The 5 O’Clock Split
When Phil Van Kirk joined The Taunton Press 18 years ago, he came on board as one of several production managers. Now as the senior production manager for the Newtown, Conn.-based publisher’s periodicals—Fine Homebuilding, Fine Woodworking, Fine Cooking, Fine Gardening and Threads—Van Kirk is responsible for getting those magazines onto the newsstand and into subscribers' mailboxes.
PE: Can you offer any practical tips for other production directors?
PVK: Keep a very good library—with samples of things you’ve done. Becoming a bit of a historian or librarian is really helpful. Collect some of the promotional stuff that the paper mills create, and tutorials on color and image resolution. I’ve also collected projects that we’ve done here. Just being able to show the people within our company some of the history has been a major help in giving them a sense of what is possible. Being a pack rat has paid off.

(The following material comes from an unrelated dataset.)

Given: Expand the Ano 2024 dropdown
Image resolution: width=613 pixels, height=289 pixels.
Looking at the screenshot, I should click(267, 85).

PE: What are some of the tricks you’ve picked up over the years?
PVK: It’s really a simple suggestion, but it’s saved my bacon a lot. I have a composition book—one of those things from Mead. It has a leopard-[print] black and white cover. I keep notes of phone calls and my to-do list. I just run it in chronological order of my commitments. When those things have finished, I gray them out slightly so I have a history of open projects and commitments I’ve made. Half the time, I can juggle fine with the assignments just in my brain. Having them down in writing has been instrumental in sorting out occasional disputes and problems.
Occasionally, you get so many interruptions throughout the day. I keep a ball of string in my desk, and I’ll put a no trespassing sign in my cubicle if I need a few hours. Once in a while, I have to do it.
PE: What hours do you put in?
PVK: Roughly a 40-hour week. At any one time, we might have five magazines in process. I have a staff—including myself—of three of us to handle our 50-odd projects. We try to stagger them so they’re well-paced for each of us.
The cycle of a magazine from the ad close to when it has landed on the newsstand is 60 days. There’s a lot of milestones within those 60 days where you’re busy. I have a five-foot calendar on my wall that I build a visual set of bars on to show the project milestones. It helps me keep my life sane. When you’ve got many projects that overlap, a visual depiction of them really helps- it seems much easier to grasp than a page full of dates.
The [project management] program I like is Fast Track. It’s very easy to use. I’ve used it for the past eight years. It’s saved my life in terms of knowing where I am and what projects are under way. It’s a nice thing.
We don’t get our schedules disrupted by the advertising department. It happens very irregularly. The scary thing for me would be a power outage or the Internet is down. We’re transmitting all our files and our transmissions electronically now.
PE: What’s the secret behind successfully juggling the production of five magazines?
PVK: I’ve come to appreciate how important the culture is as far as the success of a business. Taunton was started by a family, and their belief was that you meet deadlines and you keep your agreements. And I have been the beneficiary of their vision—it's a great way to do business. Because it starts at the top, it’s a core principal. I don’t have to have a stick to enforce schedules. It’s just a cultural belief here. If someone is struggling with deadlines, it’s because the culture has made it OK. ...
We’ve had a lot of veteran staff. Even though we do have some turnover, we still have a core of people that have been here 15 to 20 years. It makes it easier to be successful because you’re not dealing with gobs of training issues.
Occasionally an advertiser will [need to fix a typo in his/her ad at the last minute]. We’ll accommodate them and fix things as long as the issue hasn’t printed. In terms of selling late, we’ll bend a little, but our final cutoff happens before it drives our prepress crew too crazy.
PE: What’s the secret to maintaining a balance between your professional and personal lives?
PVK: I certainly don’t have any complaints in that area. Occasionally, I’ll have some spurts where I’m doing some training. We have a really interesting feature of the company: We started a university—Taunton University. Managers create classes that help the employees know more about the publishing business. The more you live within a magazine publisher, the more respect you have for how complicated a business it is.
We have two semesters every year, and there's about 30 classes a year. There are classes on advertising and production, and who we are in the marketplace and who our competitors are. It’s a fascinating way to get everybody in the business to have a better understanding of the dynamics of publishing. And it brings a lot of context and a lot of culture into our workforce and helps us all feel in on things at Taunton. Teaching a class like that is usually a large commitment. Other than that, it’s been a pretty sane thing. I work eight hours to try create a really healthy and fun place for my team to work, and then I can go home and have fun until I come back.